Chair Peak by Kaleetan Peak via Northeast Buttress + Ice Climb / 座椅峯

  • Reading time:4 mins read

Chair Peak by Kaleetan Peak towers above the famous Snow Lake as the #4 highest peak in Snoqualmie Pass North. The classic northeast buttress has long been a favorite among ice climbers. Even so, the ideal snow conditions are few and far between.

Chair Peak northeast buttress
Chair Peak northeast buttress

See more trip photos here.

Chair Peak at a Glance

Access: Source Lake Trailhead
Round Trip: TBD
Elevation Range: 3240′-6238′
Gear: snowshoes, ice ax, helmet, ice, rock
GPS Track: available
Dog-Friendly: no

The Preface

Our ice climb on Chair Peak northeast buttress happened at last! There have been several canceled trips over the past two years. But the lack of ice and avalanche concerns were the primary reasons.

All in all, the trip went as planned without any hiccups or mishaps. So, knock on wood! The trip leader has also put up his detailed report from the climb.

Alpine start has its perks
Alpine start has its perks

See more trip photos here.

The Northeast Buttress

The four of us left Alpental parking at a quarter past 5 AM. But it didn’t take long before we walked past Source Lake. Then we put on snowshoes and continued up to the north end of the basin. The time was now 7 AM.
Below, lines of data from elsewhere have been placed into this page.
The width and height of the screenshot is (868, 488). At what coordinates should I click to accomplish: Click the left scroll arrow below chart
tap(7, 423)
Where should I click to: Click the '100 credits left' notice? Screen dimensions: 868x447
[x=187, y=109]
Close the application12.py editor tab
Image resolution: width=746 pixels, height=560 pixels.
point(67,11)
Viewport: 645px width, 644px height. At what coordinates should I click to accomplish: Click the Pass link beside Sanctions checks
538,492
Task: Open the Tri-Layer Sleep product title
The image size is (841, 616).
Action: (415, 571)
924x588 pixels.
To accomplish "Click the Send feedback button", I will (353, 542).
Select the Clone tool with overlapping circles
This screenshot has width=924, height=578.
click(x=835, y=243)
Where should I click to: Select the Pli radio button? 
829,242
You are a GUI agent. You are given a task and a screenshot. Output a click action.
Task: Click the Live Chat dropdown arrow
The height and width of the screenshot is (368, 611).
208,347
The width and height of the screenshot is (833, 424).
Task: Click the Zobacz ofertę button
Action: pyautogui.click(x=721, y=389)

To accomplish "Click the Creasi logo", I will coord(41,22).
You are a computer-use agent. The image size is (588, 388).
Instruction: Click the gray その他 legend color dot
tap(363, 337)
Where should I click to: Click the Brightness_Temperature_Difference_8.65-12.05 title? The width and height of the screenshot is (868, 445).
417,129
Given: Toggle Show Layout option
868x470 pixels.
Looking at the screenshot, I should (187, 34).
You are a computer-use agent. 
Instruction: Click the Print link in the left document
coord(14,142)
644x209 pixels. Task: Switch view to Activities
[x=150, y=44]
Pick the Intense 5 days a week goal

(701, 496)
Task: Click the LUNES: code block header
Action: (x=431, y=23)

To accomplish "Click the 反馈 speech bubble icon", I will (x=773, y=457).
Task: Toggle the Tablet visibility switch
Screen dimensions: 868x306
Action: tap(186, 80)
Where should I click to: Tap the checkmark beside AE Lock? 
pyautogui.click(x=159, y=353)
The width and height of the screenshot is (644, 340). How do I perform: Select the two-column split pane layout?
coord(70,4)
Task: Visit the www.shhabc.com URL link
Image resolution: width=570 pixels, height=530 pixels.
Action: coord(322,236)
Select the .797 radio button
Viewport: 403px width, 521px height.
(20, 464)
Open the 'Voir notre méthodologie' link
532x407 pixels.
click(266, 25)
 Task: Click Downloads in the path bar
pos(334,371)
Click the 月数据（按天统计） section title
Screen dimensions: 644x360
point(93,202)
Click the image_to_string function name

Even with snowshoes, we couldn’t move fast and ended up spending the next hour stepping through deep snow. We reached the bottom of the northeast buttress at 8 AM. But first, we stopped at 100′ below to stashed the gear. So we could retrieve it after the climb.

End of the approach
End of the approach

See more trip photos here.

Chair Peak Climb

Compared with four months earlier, the area was as different as night and day. The thick blanket of snow over the otherwise rocky terrain looked much prettier! The climb itself was straightforward without surprises.

We climbed in teams of two. Then we swing led for five pitches. At the start of the fourth pitch was a short section of vertical ice. And that was the only crux of the trip. The overall grade was higher than I had anticipated. But that was the thrill!

Setting up deadman anchor
Setting up deadman anchor

See more trip photos here.

Chair Peak Summit Views

My rope partner and I went up on the summit at a quarter to 1 PM. Then she went back down to meet the other team after 10 minutes on top. But I stayed behind for another 15 minutes.

I stayed for photos for as long as I could as I tried savoring the views before leaving the top. Later I met the other members at the top of the gully as they set up a double rope rappel.

Chair Peak northeast view
Chair Peak northeast view

See more trip photos here.

Leaving Chair Peak

With one rappel, we were able to go down far enough in the gully. Then something caught the ropes when we tried to retrieve them. We thought the gear had perhaps cut into the snow. So we continued to tug until the lines came tumbling down. Big whew!

For the downclimb, I either faced in or plunge stepped. But the team stopped just short of the head of the basin. Then we crossed the slopes and went back to the base of the buttress. So we could pick up the gear we had stashed earlier.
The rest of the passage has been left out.